## SHORT TASK
Write out word for word the lines starting with the line that contains "You are a GUI" and going on through the line that contains "coord(257,306)". Leave the pictures out of your copy.

===== RECORDS SUPPLIED

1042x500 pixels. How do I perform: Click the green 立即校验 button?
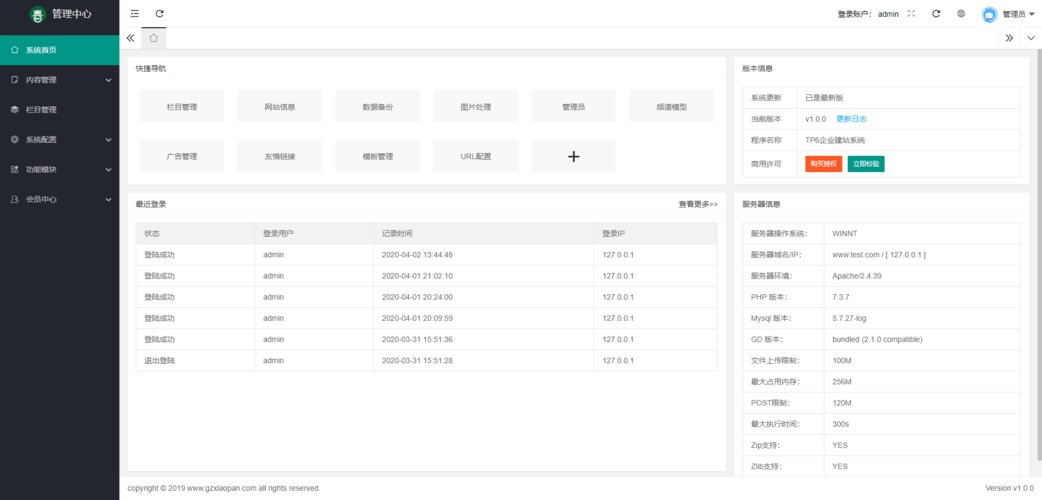click(x=865, y=163)
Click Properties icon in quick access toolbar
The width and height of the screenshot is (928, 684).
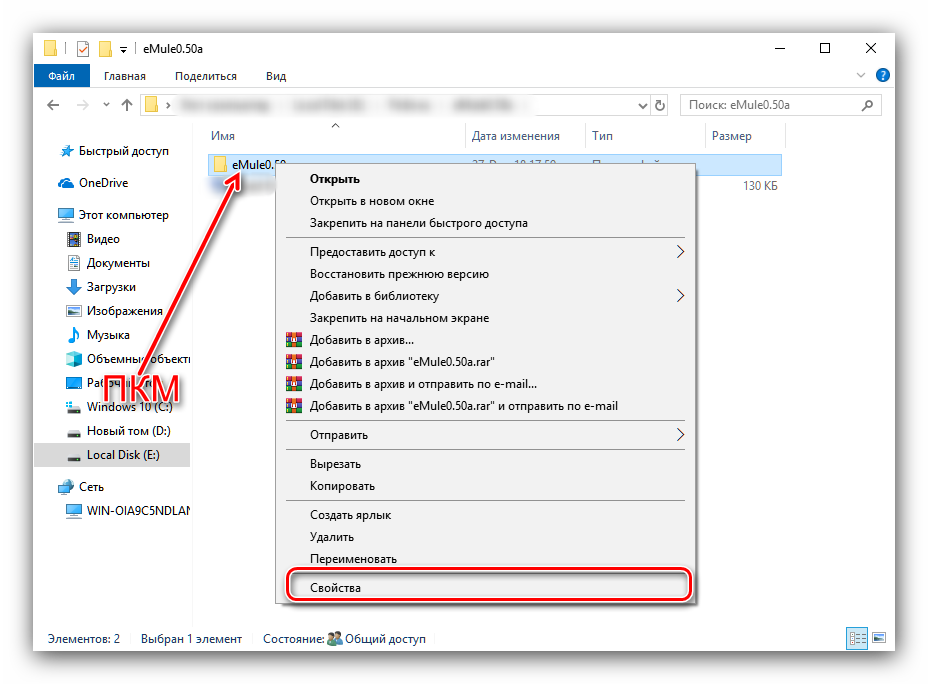(x=82, y=48)
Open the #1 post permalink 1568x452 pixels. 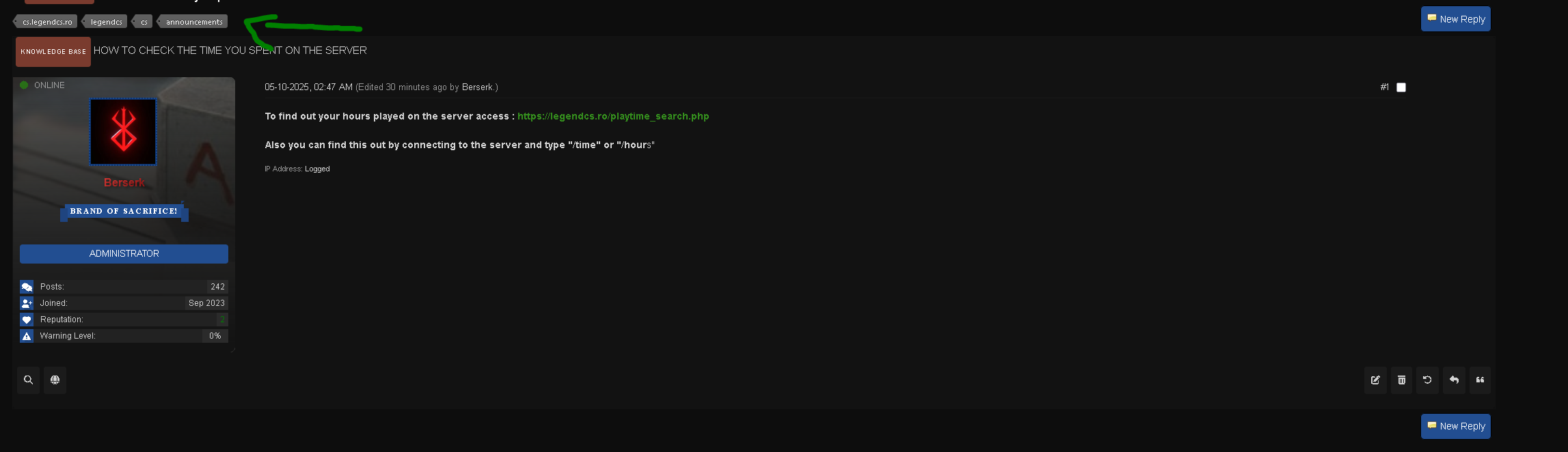tap(1384, 87)
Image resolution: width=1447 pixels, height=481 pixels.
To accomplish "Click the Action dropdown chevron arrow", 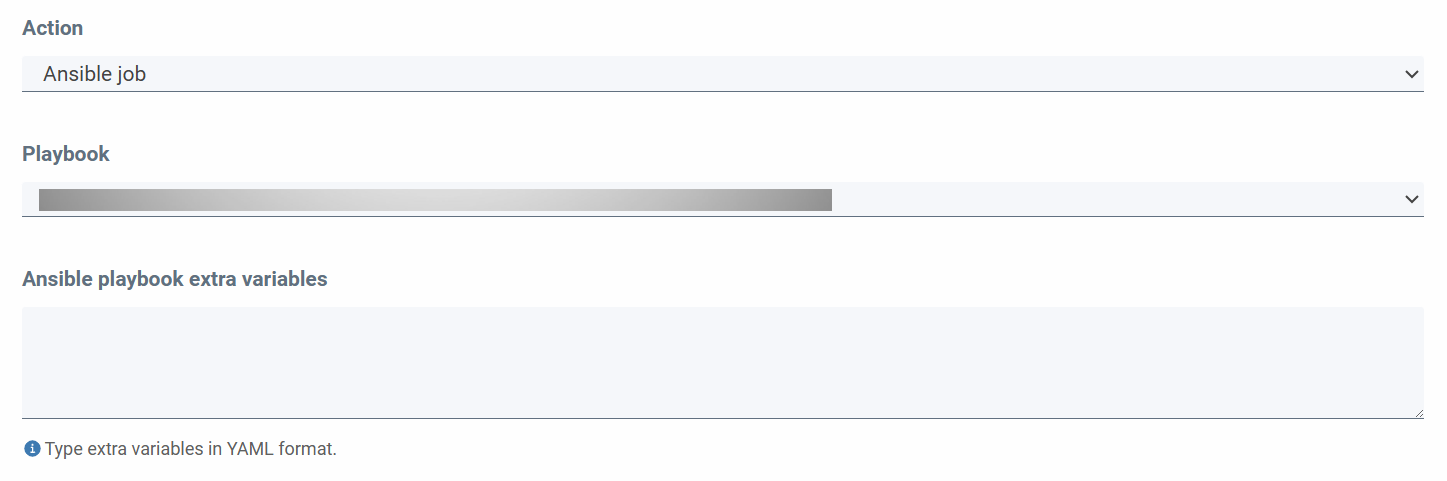I will coord(1411,74).
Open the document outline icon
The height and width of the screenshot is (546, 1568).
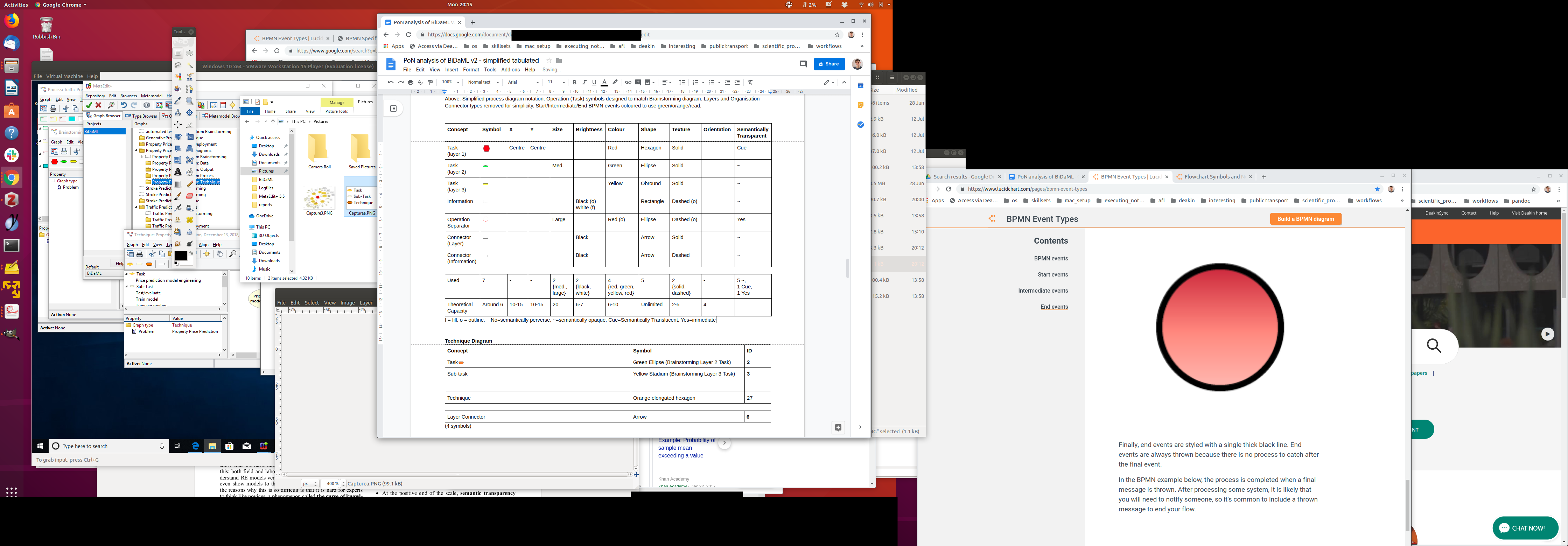coord(393,109)
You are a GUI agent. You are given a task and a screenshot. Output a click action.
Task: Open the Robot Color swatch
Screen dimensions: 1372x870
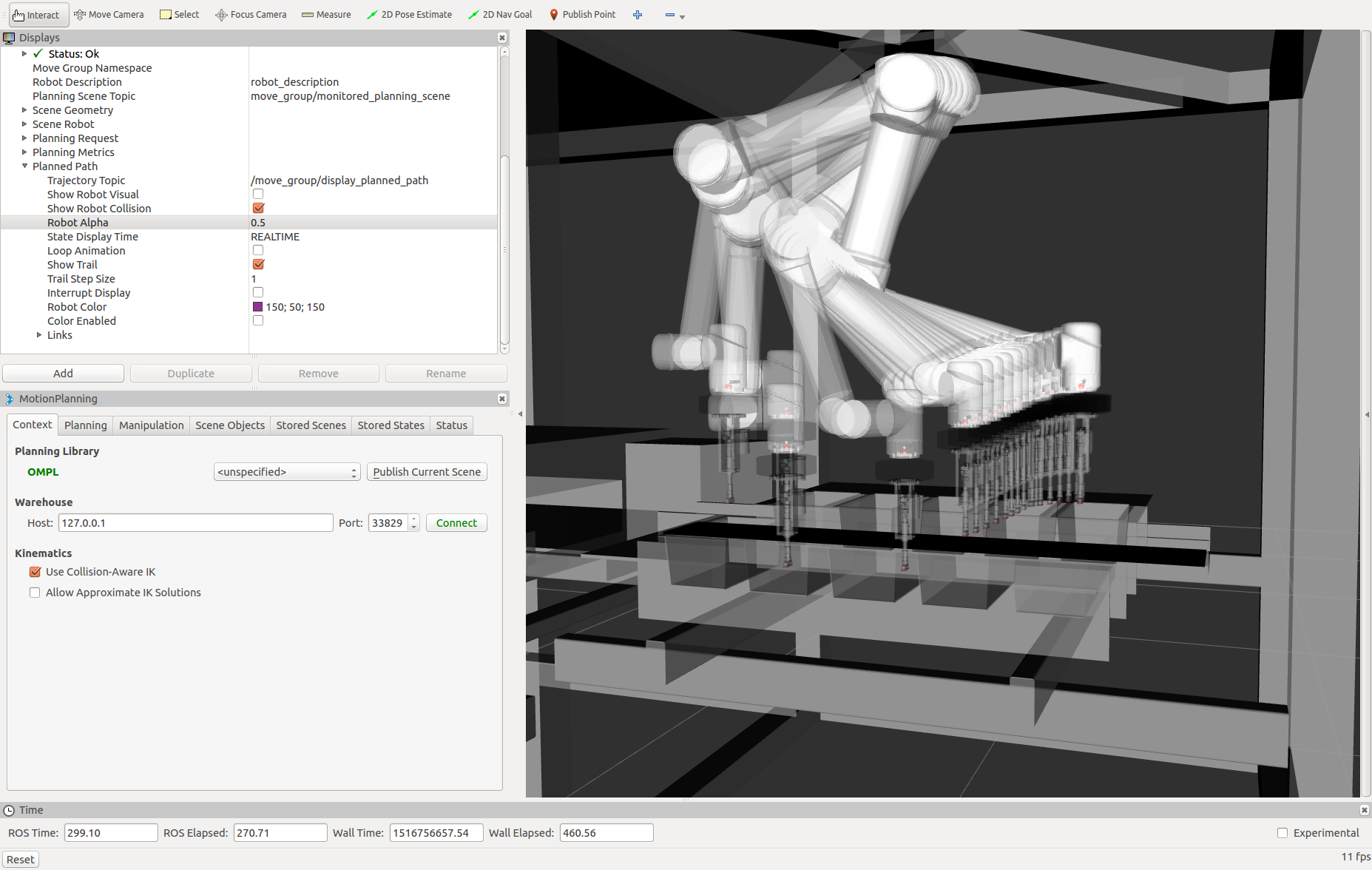coord(257,306)
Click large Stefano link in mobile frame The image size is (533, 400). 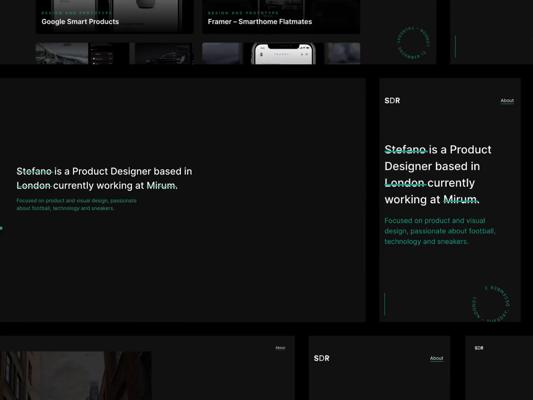click(x=405, y=150)
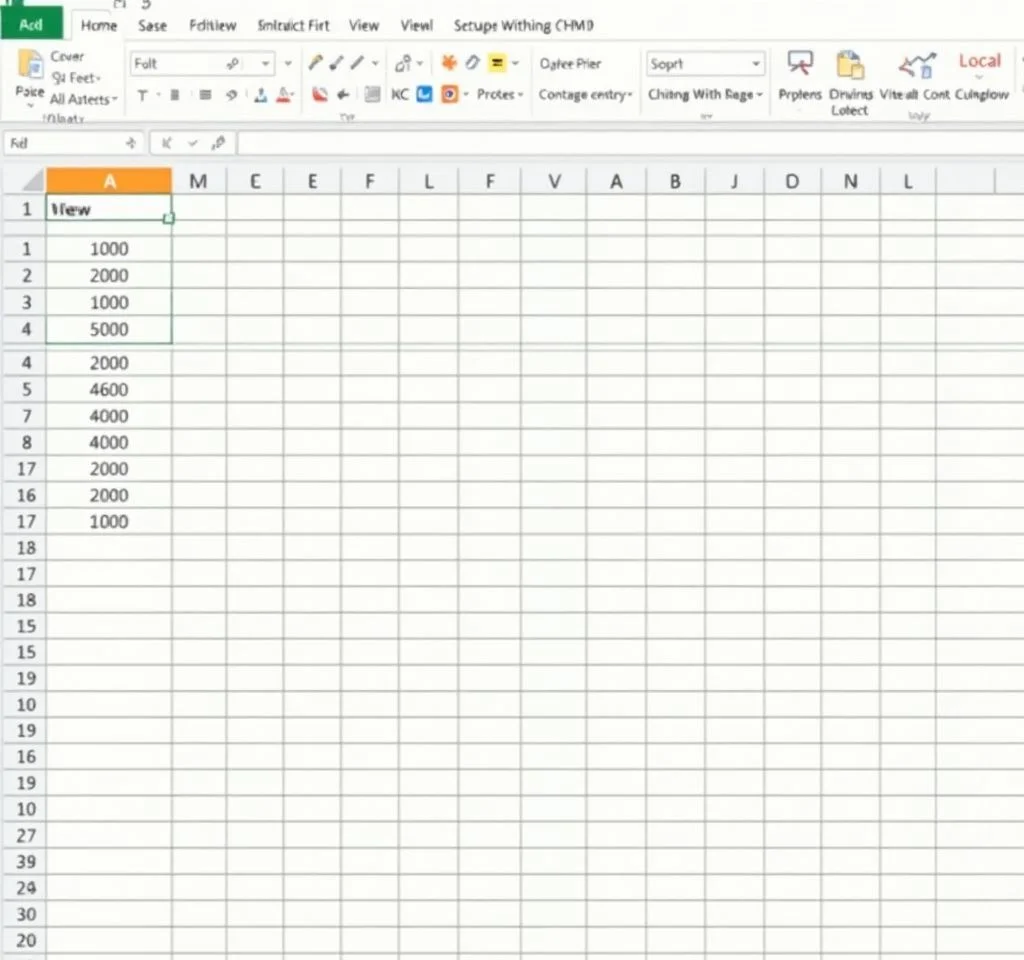Click the Prplens presentation icon
Viewport: 1024px width, 960px height.
800,66
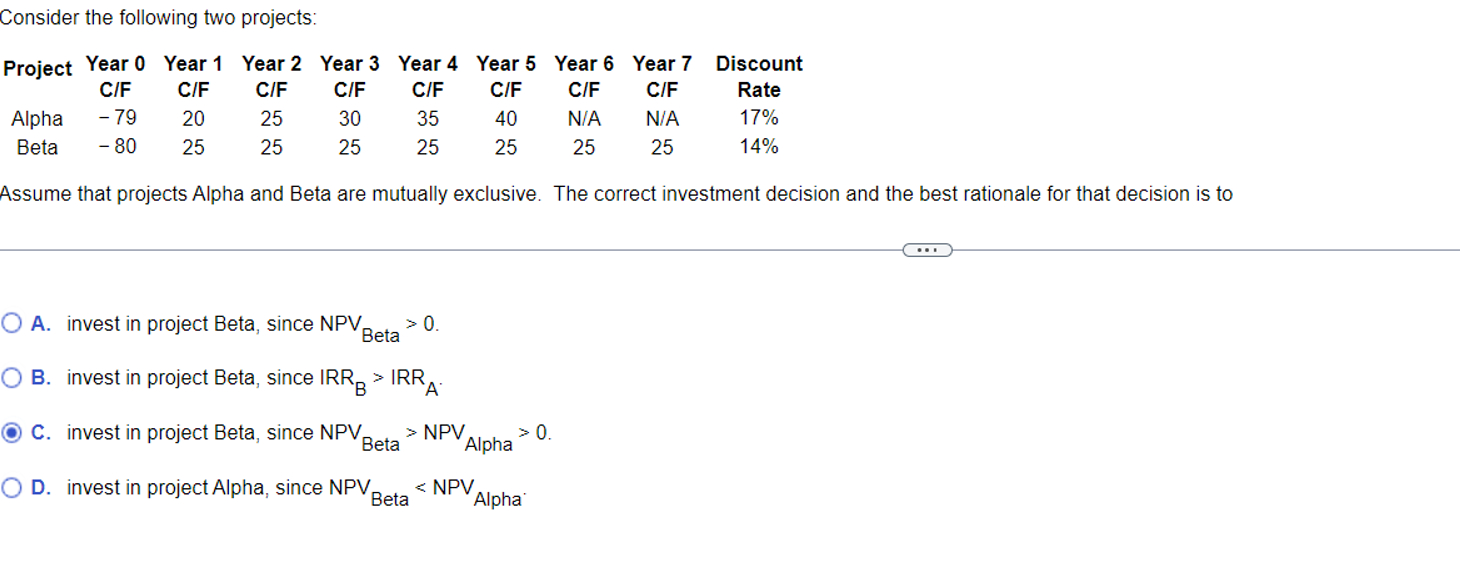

==========

## ANSWER TO THE EXERCISE
You are a GUI agent. You are given a task and a screenshot. Output a click action.
Task: Open the Robot Color swatch
Screen dimensions: 1372x870
coord(257,306)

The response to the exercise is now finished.